WHAT YOU NEED TO DO:
Please return all of the data exactly as written.

DATA PROVIDED:
_ _ _ _
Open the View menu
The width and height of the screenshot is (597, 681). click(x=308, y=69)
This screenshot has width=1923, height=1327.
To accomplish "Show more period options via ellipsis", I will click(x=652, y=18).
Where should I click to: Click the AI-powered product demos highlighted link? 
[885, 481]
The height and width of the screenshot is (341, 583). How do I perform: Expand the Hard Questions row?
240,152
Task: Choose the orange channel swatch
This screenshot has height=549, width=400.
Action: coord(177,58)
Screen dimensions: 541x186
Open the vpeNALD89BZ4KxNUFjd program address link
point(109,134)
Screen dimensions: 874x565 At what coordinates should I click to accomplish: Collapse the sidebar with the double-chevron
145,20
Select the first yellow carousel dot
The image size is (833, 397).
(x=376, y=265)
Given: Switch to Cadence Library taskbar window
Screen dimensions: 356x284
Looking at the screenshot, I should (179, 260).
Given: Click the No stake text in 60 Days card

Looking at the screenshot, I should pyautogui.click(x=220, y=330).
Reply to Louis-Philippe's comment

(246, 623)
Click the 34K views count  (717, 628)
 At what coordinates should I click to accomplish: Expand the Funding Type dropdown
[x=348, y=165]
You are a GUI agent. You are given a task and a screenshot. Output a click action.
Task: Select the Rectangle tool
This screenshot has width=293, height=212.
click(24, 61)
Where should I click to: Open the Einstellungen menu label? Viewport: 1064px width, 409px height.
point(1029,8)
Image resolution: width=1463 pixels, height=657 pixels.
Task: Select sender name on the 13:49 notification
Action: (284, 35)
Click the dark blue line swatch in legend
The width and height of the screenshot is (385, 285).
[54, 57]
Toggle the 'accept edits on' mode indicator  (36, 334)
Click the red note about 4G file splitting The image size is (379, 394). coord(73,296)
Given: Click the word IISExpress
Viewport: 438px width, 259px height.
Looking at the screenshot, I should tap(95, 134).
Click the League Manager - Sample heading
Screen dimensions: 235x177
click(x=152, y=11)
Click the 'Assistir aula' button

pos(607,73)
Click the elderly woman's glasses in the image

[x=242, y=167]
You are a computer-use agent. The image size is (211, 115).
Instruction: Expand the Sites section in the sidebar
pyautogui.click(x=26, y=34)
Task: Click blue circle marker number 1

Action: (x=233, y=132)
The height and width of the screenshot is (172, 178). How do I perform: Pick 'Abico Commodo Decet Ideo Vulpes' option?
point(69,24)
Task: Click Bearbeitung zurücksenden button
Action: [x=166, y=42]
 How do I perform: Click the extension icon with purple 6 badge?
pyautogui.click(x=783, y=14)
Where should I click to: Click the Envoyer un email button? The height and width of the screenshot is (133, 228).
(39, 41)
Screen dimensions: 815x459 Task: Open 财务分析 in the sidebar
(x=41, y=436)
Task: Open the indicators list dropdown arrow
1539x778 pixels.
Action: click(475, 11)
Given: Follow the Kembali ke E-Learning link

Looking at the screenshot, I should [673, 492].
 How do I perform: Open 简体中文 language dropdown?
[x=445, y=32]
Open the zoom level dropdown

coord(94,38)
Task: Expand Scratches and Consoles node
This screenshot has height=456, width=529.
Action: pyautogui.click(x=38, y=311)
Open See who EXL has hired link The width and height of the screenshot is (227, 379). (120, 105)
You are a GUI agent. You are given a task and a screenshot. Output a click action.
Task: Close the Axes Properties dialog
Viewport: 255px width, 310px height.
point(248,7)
_ _ _ _
RESULT FOR THIS TASK:
Open the View menu
The width and height of the screenshot is (597, 681). click(x=308, y=69)
This screenshot has width=1923, height=1327.
To accomplish "Show more period options via ellipsis", I will click(x=652, y=18).
Where should I click to: Click the AI-powered product demos highlighted link? 
[885, 481]
The height and width of the screenshot is (341, 583). How do I perform: Expand the Hard Questions row?
240,152
Task: Choose the orange channel swatch
This screenshot has height=549, width=400.
Action: coord(177,58)
Screen dimensions: 541x186
Open the vpeNALD89BZ4KxNUFjd program address link
point(109,134)
Screen dimensions: 874x565 At what coordinates should I click to accomplish: Collapse the sidebar with the double-chevron
145,20
Select the first yellow carousel dot
The image size is (833, 397).
(x=376, y=265)
Given: Switch to Cadence Library taskbar window
Screen dimensions: 356x284
Looking at the screenshot, I should (179, 260).
Given: Click the No stake text in 60 Days card

Looking at the screenshot, I should pyautogui.click(x=220, y=330).
Reply to Louis-Philippe's comment

(246, 623)
Click the 34K views count  (717, 628)
 At what coordinates should I click to accomplish: Expand the Funding Type dropdown
[x=348, y=165]
You are a GUI agent. You are given a task and a screenshot. Output a click action.
Task: Select the Rectangle tool
This screenshot has width=293, height=212.
click(24, 61)
Where should I click to: Open the Einstellungen menu label? Viewport: 1064px width, 409px height.
point(1029,8)
Image resolution: width=1463 pixels, height=657 pixels.
Task: Select sender name on the 13:49 notification
Action: (284, 35)
Click the dark blue line swatch in legend
The width and height of the screenshot is (385, 285).
[54, 57]
Toggle the 'accept edits on' mode indicator  (36, 334)
Click the red note about 4G file splitting The image size is (379, 394). coord(73,296)
Given: Click the word IISExpress
Viewport: 438px width, 259px height.
Looking at the screenshot, I should tap(95, 134).
Click the League Manager - Sample heading
Screen dimensions: 235x177
click(x=152, y=11)
Click the 'Assistir aula' button

pos(607,73)
Click the elderly woman's glasses in the image

[x=242, y=167]
You are a computer-use agent. The image size is (211, 115).
Instruction: Expand the Sites section in the sidebar
pyautogui.click(x=26, y=34)
Task: Click blue circle marker number 1

Action: (x=233, y=132)
The height and width of the screenshot is (172, 178). How do I perform: Pick 'Abico Commodo Decet Ideo Vulpes' option?
point(69,24)
Task: Click Bearbeitung zurücksenden button
Action: [x=166, y=42]
 How do I perform: Click the extension icon with purple 6 badge?
pyautogui.click(x=783, y=14)
Where should I click to: Click the Envoyer un email button? The height and width of the screenshot is (133, 228).
(39, 41)
Screen dimensions: 815x459 Task: Open 财务分析 in the sidebar
(x=41, y=436)
Task: Open the indicators list dropdown arrow
1539x778 pixels.
Action: click(475, 11)
Given: Follow the Kembali ke E-Learning link

Looking at the screenshot, I should [673, 492].
 How do I perform: Open 简体中文 language dropdown?
[x=445, y=32]
Open the zoom level dropdown

coord(94,38)
Task: Expand Scratches and Consoles node
This screenshot has height=456, width=529.
Action: pyautogui.click(x=38, y=311)
Open See who EXL has hired link The width and height of the screenshot is (227, 379). (120, 105)
You are a GUI agent. You are given a task and a screenshot. Output a click action.
Task: Close the Axes Properties dialog
Viewport: 255px width, 310px height.
point(248,7)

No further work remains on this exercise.